I can feel the weight of that fear in your words, and I want to stay right here with you in this darkness, without trying to pull you out of it before you are ready. When the heart is heavy with what it has done, the silence of God can feel like a verdict, and that pain is real. Saint Augustine knew this desolation intimately; he wrote of a grief so profound that it colored everything he saw: “My heart was darkened with grief, and whatever I looked upon was death. My own country became a torment to me, and my father’s house a strange unhappiness; and everything I had shared with him, without him turned into an immense torment. My eyes searched for him everywhere, but he was not given to me” [3].

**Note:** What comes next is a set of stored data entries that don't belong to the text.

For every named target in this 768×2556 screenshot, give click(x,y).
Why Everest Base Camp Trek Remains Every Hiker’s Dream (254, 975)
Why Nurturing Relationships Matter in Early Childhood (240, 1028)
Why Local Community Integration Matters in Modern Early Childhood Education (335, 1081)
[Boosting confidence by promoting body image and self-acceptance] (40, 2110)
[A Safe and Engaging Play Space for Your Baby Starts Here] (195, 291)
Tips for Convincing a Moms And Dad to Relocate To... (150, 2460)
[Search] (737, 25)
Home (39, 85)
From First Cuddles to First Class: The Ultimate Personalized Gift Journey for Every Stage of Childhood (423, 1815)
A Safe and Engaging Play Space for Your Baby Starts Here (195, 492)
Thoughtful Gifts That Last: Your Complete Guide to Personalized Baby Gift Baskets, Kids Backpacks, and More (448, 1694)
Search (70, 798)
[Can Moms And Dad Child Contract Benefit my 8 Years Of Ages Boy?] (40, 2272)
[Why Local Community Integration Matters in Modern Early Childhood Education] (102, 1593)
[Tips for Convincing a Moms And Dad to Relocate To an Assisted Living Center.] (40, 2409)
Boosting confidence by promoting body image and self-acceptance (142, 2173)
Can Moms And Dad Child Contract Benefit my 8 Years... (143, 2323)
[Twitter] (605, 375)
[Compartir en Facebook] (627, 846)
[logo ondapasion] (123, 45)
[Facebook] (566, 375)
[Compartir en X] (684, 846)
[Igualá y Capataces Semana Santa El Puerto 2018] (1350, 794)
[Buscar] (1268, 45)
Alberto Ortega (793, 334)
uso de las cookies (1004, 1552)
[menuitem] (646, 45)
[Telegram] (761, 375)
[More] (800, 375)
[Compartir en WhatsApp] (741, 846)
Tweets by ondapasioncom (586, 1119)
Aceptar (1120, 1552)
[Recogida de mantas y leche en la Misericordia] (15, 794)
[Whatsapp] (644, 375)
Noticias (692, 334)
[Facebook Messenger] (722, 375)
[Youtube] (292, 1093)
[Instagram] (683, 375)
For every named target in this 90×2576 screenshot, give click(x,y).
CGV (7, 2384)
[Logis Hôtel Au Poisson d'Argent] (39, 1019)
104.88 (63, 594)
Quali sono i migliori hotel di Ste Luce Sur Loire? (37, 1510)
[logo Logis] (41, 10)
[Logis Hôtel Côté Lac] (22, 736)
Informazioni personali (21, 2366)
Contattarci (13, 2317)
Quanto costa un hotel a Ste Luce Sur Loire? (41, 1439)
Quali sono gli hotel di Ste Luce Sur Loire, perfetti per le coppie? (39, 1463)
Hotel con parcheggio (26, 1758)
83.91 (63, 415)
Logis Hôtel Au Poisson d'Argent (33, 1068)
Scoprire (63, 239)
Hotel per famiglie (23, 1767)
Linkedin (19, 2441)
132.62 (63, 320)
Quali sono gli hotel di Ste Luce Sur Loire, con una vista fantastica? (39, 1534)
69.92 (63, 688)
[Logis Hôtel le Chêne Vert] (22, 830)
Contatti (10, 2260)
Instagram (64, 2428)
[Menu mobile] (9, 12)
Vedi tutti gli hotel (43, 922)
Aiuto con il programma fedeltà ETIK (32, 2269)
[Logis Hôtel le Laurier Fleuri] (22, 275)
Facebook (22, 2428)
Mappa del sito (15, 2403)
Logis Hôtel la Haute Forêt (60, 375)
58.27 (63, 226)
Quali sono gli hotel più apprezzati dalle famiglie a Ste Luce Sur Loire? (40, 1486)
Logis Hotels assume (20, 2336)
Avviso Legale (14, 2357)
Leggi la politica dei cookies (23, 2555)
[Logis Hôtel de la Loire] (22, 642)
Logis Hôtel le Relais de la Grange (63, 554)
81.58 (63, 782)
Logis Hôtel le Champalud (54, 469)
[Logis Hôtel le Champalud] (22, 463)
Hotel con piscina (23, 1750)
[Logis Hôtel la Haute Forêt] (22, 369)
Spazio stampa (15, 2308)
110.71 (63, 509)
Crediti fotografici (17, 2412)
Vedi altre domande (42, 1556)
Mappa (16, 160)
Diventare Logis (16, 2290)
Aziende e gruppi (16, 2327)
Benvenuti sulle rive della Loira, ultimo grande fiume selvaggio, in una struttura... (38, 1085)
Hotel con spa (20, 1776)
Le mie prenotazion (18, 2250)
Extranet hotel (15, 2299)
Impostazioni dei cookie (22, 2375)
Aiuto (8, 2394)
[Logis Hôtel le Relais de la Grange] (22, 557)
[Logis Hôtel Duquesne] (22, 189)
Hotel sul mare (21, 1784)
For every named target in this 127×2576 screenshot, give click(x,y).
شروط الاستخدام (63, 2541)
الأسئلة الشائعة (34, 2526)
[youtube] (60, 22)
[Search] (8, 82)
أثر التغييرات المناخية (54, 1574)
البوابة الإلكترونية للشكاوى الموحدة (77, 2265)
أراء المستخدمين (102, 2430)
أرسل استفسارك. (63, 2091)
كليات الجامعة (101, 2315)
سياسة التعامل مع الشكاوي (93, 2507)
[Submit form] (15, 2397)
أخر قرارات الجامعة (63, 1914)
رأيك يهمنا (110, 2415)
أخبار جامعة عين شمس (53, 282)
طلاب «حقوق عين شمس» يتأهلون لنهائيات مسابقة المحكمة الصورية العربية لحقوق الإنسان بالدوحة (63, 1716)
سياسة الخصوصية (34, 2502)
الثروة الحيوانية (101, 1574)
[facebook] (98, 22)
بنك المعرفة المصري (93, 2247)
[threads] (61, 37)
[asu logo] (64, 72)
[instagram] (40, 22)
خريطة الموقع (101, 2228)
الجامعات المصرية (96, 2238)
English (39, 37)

Perhaps you are finding that your own guilt has become a similar torment, making the world feel like a place where God’s presence has been withdrawn. In this raw place, it may be that the most honest prayer is simply to let that anguish be real before Him, just as Job did when he cried out from the depths of his suffering: “Who will grant me that I may know and find him and come even to his throne? [...] That I might know the words he would answer me, and understand what he would say to me. [...] At his presence I am terrified, and when I consider him, dread seizes me. God has softened my heart, and the Almighty has troubled me” [2].
You are not being asked to fix this feeling or to find immediate comfort. Even when the fear tells you that you are abandoned, there is a voice that whispers otherwise, inviting you simply to bring your burden as you are: “Come to me, all who labor and are heavy laden, and I will give you rest” [4]. I wonder if, in time, your heart might slowly begin to trust that this rest is still meant for you, even now.